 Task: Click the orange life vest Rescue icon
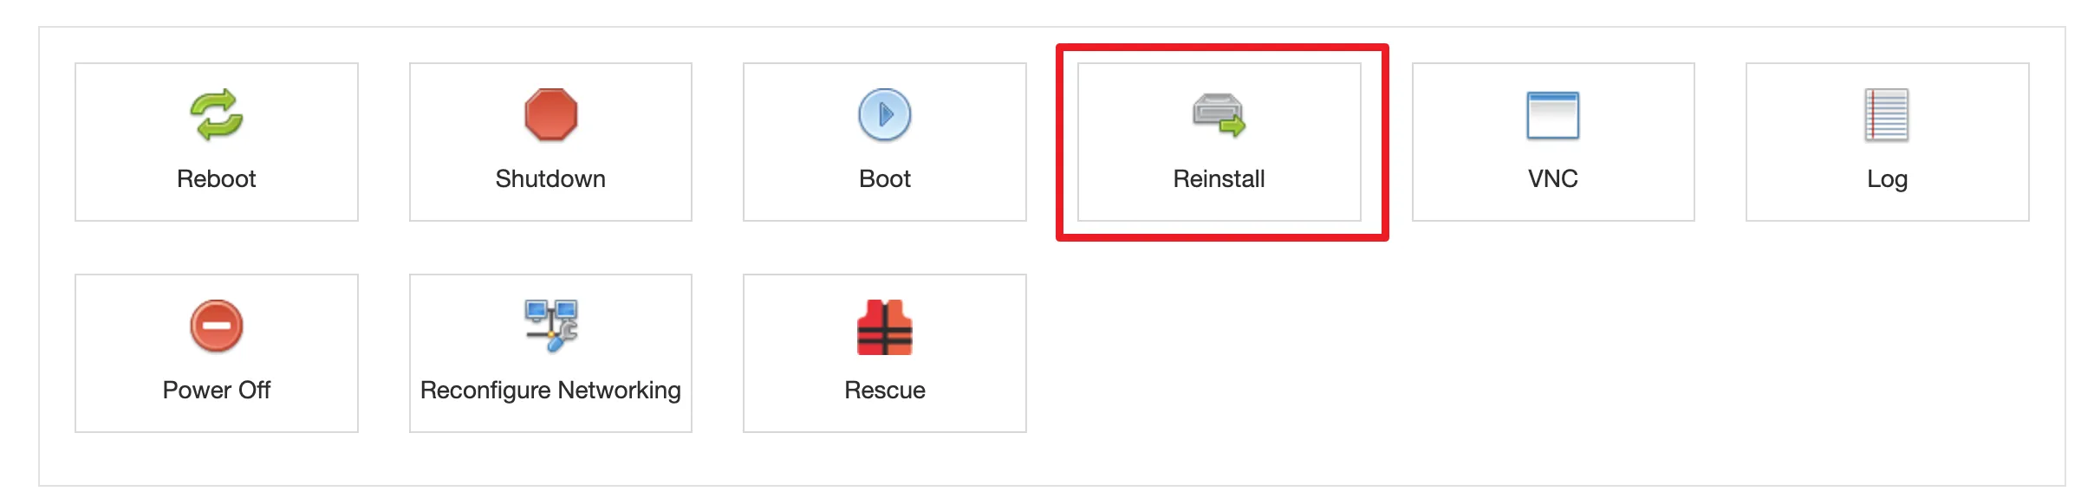pos(884,326)
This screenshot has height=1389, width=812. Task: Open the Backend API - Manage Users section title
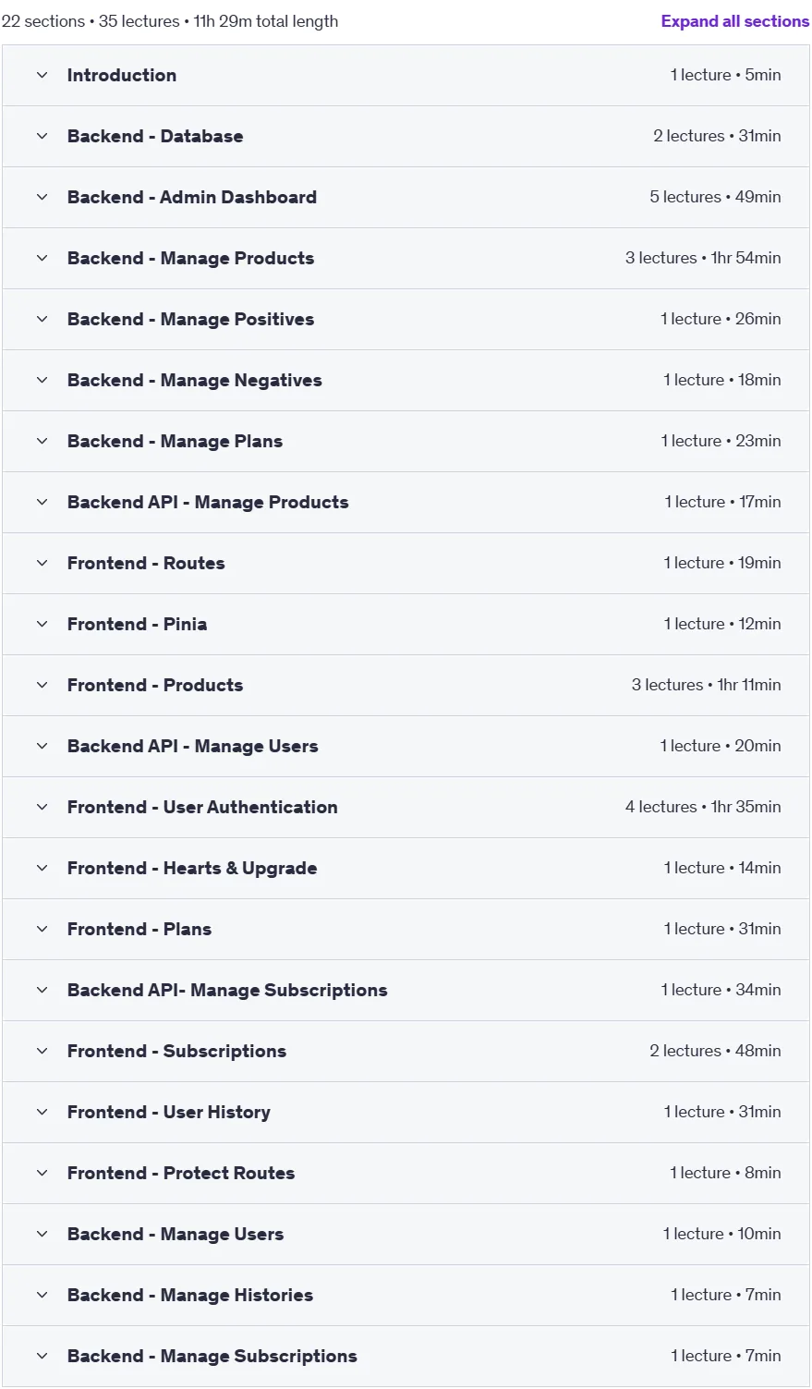pyautogui.click(x=192, y=746)
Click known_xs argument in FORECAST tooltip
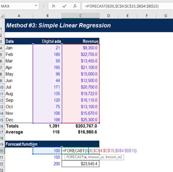 [114, 157]
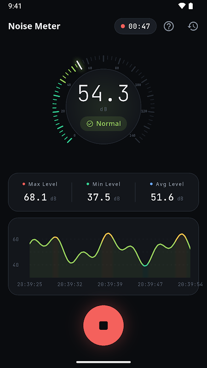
____________
■ What you will do:
Any pictures above are to be left out. Retype the rest of the records exactly.

■ Expected answer:
 Task: Click the orange life vest Rescue icon
pos(884,326)
This screenshot has height=1389, width=812. Task: Open the Backend API - Manage Users section title
pyautogui.click(x=192, y=746)
Click known_xs argument in FORECAST tooltip
 [114, 157]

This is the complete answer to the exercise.